TASK INSTRUCTIONS: Down to the final line, print the records below exactly and without pictures.

Collected data:
■ ■ ■ ■ ■ ■ ■
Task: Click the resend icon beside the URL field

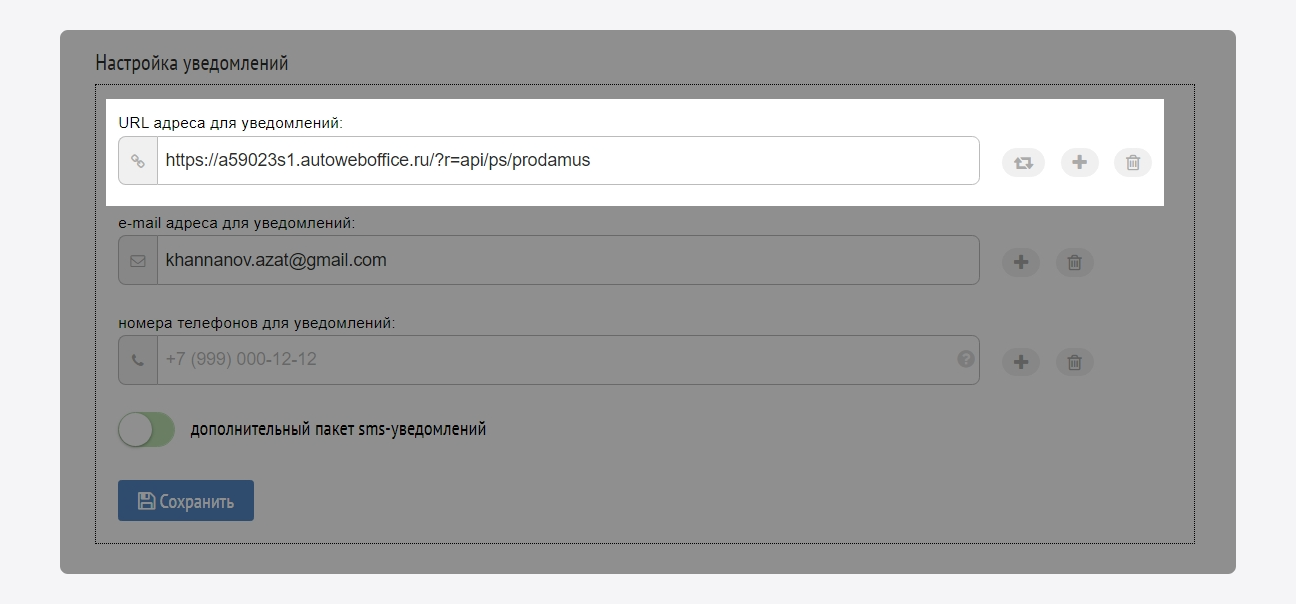Action: [1023, 162]
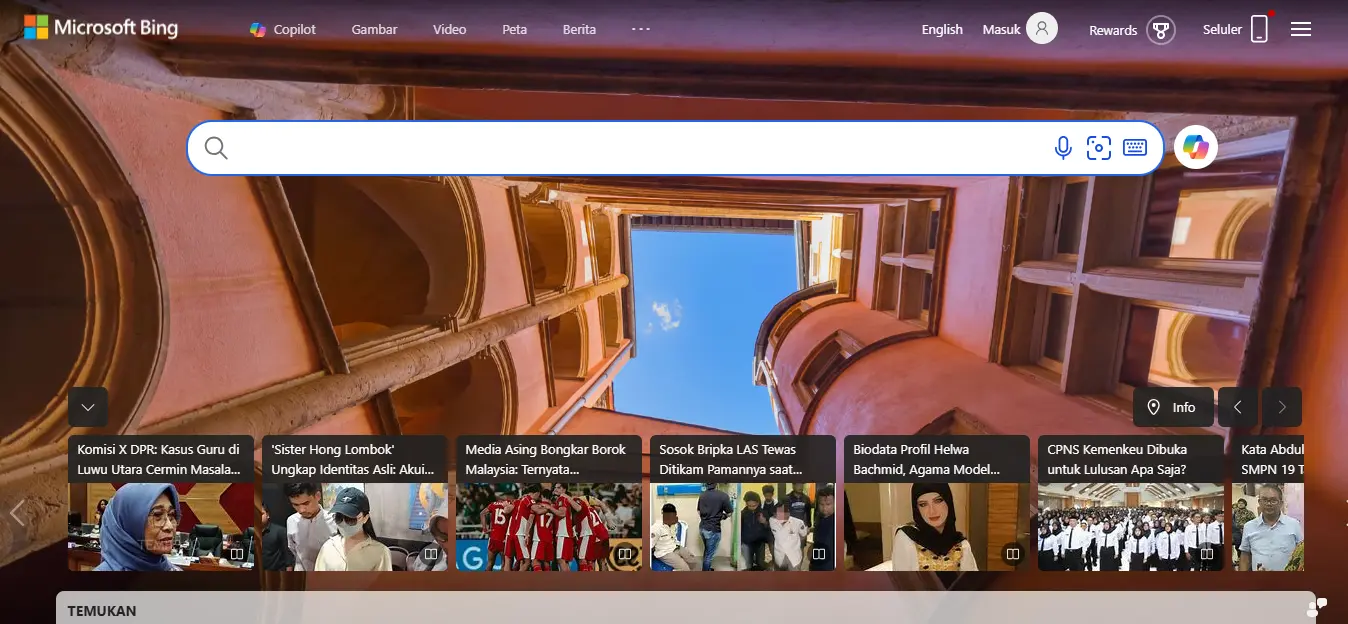Click the Info button for image details
1348x624 pixels.
tap(1173, 407)
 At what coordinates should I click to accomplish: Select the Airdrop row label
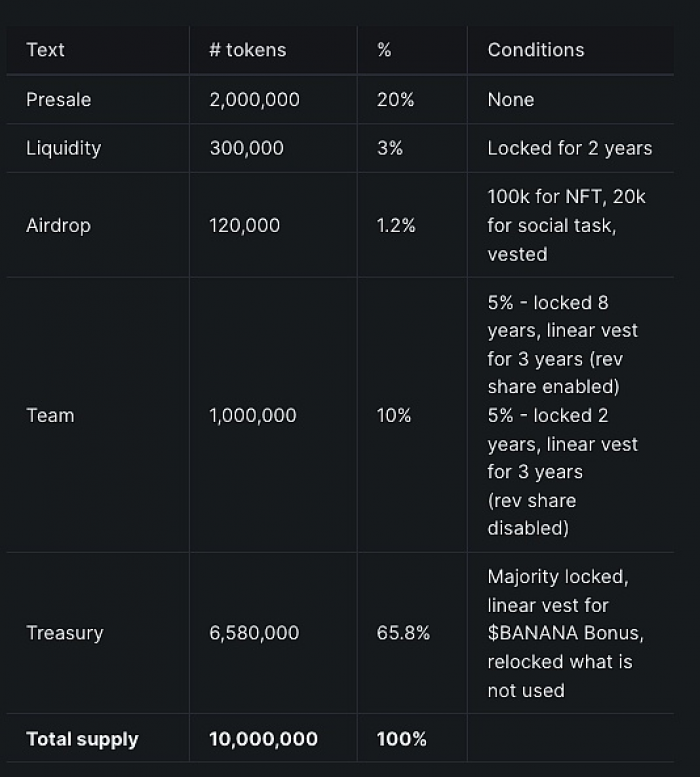point(58,225)
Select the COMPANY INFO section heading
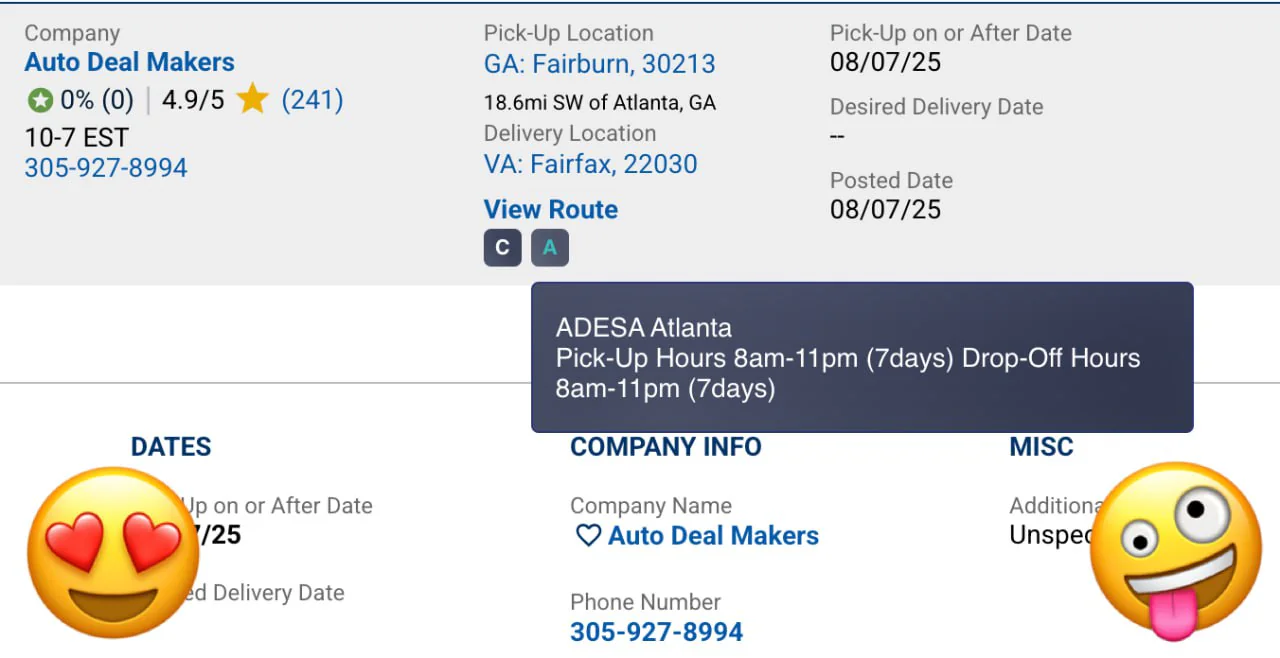 coord(665,447)
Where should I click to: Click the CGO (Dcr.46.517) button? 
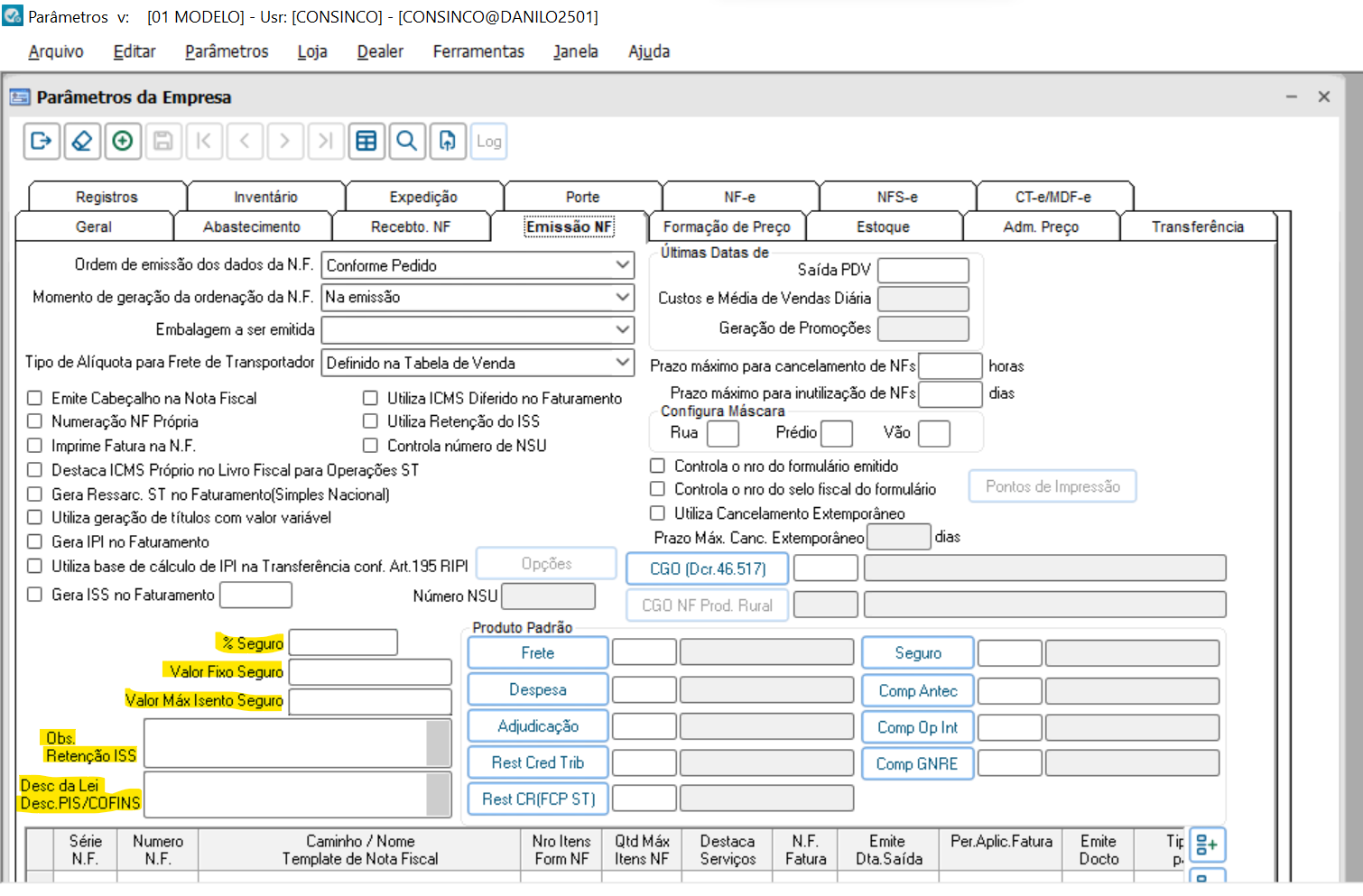click(707, 568)
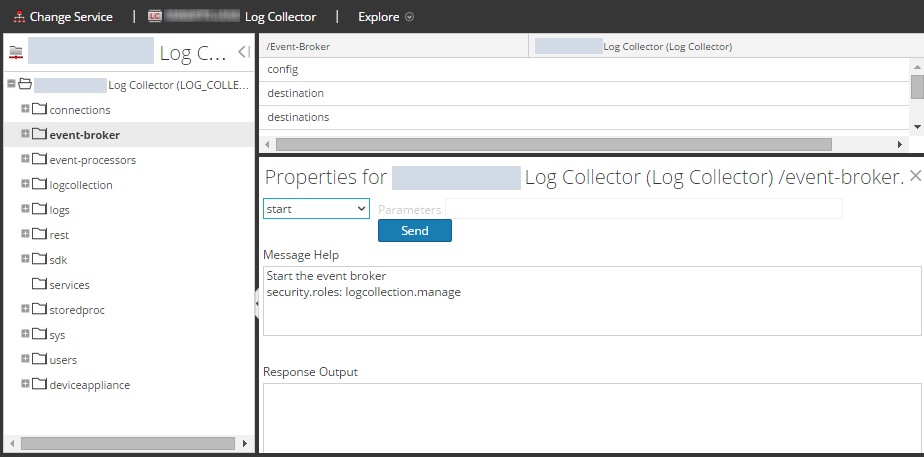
■ ■ ■ ■ ■ ■ ■
EXERCISE OUTPUT:
Task: Click the resend icon beside the URL field

Action: [1023, 162]
Click the Info button for image details
1348x624 pixels.
tap(1173, 407)
 At what coordinates should I click to accomplish: Select the Airdrop row label
point(58,225)
Select the COMPANY INFO section heading
 coord(665,447)
Where should I click to: Click the CGO (Dcr.46.517) button? 
click(707, 568)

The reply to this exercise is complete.